** Opening MATERIAL FOR THIS TASK block **

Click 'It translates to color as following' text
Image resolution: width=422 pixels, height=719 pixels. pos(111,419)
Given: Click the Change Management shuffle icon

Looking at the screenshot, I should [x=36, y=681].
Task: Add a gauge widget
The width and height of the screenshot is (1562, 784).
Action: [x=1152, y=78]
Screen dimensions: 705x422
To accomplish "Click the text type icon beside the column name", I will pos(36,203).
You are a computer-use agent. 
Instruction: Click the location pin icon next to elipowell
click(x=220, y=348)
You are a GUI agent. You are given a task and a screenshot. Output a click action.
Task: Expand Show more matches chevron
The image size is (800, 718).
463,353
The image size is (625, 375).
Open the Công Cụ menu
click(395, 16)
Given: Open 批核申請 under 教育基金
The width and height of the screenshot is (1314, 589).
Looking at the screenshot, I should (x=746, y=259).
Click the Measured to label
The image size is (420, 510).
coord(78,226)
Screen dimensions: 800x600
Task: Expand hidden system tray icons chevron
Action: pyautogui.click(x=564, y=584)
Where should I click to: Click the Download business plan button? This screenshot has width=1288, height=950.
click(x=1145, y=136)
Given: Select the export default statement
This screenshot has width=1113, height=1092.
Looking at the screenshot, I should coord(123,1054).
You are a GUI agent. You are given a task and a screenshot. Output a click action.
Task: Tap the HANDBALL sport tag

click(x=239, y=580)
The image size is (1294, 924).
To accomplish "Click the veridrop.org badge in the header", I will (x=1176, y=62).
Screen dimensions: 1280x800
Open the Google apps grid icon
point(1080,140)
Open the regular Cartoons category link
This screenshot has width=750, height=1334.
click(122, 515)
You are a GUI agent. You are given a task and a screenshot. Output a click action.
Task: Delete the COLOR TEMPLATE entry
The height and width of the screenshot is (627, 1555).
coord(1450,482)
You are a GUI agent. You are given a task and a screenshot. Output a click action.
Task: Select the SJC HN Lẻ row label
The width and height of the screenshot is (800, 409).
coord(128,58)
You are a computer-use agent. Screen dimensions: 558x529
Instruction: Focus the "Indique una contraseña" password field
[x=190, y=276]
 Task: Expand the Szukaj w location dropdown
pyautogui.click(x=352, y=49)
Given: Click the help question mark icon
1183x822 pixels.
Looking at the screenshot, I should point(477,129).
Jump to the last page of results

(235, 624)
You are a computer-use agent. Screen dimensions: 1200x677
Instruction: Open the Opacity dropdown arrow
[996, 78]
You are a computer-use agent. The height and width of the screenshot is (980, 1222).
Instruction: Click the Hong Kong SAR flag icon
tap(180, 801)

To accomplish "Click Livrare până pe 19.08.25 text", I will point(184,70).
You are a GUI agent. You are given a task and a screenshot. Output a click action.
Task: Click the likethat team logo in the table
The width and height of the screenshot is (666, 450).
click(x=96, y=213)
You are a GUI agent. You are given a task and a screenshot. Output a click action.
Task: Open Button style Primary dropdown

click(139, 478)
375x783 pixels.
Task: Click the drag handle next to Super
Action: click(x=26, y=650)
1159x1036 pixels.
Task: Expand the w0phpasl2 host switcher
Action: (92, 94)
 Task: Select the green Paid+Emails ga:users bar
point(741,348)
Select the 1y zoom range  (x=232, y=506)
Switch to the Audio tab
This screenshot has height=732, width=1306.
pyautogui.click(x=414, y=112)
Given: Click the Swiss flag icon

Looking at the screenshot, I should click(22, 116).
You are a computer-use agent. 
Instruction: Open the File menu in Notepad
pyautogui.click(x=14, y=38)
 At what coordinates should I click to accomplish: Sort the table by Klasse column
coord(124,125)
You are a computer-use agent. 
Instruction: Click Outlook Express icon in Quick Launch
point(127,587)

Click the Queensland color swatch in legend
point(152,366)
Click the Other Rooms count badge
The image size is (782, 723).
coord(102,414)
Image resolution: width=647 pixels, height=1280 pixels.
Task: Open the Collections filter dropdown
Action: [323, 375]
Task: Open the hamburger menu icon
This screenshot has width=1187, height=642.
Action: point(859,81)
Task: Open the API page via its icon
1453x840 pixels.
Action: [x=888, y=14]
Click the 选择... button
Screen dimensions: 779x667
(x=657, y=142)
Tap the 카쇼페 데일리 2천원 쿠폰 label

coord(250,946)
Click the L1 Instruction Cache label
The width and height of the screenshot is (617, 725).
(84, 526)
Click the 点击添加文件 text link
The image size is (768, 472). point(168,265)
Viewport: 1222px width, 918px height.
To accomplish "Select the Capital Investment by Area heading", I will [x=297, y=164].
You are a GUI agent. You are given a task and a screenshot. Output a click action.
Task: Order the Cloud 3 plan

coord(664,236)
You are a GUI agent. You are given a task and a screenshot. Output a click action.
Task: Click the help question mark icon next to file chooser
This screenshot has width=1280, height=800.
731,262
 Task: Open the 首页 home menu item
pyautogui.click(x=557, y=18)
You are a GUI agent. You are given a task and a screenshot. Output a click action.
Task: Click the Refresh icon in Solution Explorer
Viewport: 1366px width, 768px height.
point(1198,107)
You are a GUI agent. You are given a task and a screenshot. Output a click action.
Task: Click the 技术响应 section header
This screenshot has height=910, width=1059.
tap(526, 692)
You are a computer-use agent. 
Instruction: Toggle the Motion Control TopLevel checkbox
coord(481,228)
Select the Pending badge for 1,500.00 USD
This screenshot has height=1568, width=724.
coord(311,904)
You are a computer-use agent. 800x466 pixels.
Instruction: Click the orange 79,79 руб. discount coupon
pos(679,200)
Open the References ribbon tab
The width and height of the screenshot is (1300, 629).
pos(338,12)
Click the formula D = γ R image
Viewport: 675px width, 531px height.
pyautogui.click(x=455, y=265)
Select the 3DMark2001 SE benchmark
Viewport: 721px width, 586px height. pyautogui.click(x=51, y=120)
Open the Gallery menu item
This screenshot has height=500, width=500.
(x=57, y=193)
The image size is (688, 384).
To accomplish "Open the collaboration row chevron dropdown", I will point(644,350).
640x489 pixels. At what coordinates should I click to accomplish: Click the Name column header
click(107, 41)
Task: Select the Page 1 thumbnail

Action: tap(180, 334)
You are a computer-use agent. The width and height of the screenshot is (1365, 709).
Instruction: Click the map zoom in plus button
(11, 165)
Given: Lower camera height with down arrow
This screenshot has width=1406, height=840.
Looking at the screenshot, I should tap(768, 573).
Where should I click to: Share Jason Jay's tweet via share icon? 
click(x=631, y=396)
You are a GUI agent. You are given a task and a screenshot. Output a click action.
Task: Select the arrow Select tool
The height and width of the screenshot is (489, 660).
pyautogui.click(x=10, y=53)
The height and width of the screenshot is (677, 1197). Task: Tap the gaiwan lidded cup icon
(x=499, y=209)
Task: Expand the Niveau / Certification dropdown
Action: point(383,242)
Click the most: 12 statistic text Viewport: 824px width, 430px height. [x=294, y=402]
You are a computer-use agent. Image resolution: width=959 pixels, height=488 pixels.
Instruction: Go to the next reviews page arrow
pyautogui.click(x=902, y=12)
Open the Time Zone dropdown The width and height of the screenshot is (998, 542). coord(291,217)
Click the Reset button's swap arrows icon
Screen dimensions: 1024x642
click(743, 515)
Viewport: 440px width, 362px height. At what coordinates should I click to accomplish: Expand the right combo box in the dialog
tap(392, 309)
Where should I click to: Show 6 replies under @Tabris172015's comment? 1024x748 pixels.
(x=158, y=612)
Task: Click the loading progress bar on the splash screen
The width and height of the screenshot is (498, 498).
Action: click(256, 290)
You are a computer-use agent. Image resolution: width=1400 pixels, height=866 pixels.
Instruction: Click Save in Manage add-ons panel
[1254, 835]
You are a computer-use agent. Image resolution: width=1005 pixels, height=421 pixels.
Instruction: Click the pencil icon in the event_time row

** Closing MATERIAL FOR THIS TASK block **

- PROBLEM DESCRIPTION -
All that is wanted is the stretch of lines above from the one containing "The width and height of the screenshot is (1562, 784)." through the one containing "Given: Click the help question mark icon", duplicated exactly.

- RESPONSE FOR THIS EXERCISE -
The width and height of the screenshot is (1562, 784).
Action: [x=1152, y=78]
Screen dimensions: 705x422
To accomplish "Click the text type icon beside the column name", I will pos(36,203).
You are a computer-use agent. 
Instruction: Click the location pin icon next to elipowell
click(x=220, y=348)
You are a GUI agent. You are given a task and a screenshot. Output a click action.
Task: Expand Show more matches chevron
The image size is (800, 718).
463,353
The image size is (625, 375).
Open the Công Cụ menu
click(395, 16)
Given: Open 批核申請 under 教育基金
The width and height of the screenshot is (1314, 589).
Looking at the screenshot, I should (x=746, y=259).
Click the Measured to label
The image size is (420, 510).
coord(78,226)
Screen dimensions: 800x600
Task: Expand hidden system tray icons chevron
Action: pyautogui.click(x=564, y=584)
Where should I click to: Click the Download business plan button? This screenshot has width=1288, height=950.
click(x=1145, y=136)
Given: Select the export default statement
This screenshot has width=1113, height=1092.
Looking at the screenshot, I should coord(123,1054).
You are a GUI agent. You are given a task and a screenshot. Output a click action.
Task: Tap the HANDBALL sport tag

click(x=239, y=580)
The image size is (1294, 924).
To accomplish "Click the veridrop.org badge in the header", I will (x=1176, y=62).
Screen dimensions: 1280x800
Open the Google apps grid icon
point(1080,140)
Open the regular Cartoons category link
This screenshot has width=750, height=1334.
click(122, 515)
You are a GUI agent. You are given a task and a screenshot. Output a click action.
Task: Delete the COLOR TEMPLATE entry
The height and width of the screenshot is (627, 1555).
coord(1450,482)
You are a GUI agent. You are given a task and a screenshot. Output a click action.
Task: Select the SJC HN Lẻ row label
The width and height of the screenshot is (800, 409).
coord(128,58)
You are a computer-use agent. Screen dimensions: 558x529
Instruction: Focus the "Indique una contraseña" password field
[x=190, y=276]
 Task: Expand the Szukaj w location dropdown
pyautogui.click(x=352, y=49)
Given: Click the help question mark icon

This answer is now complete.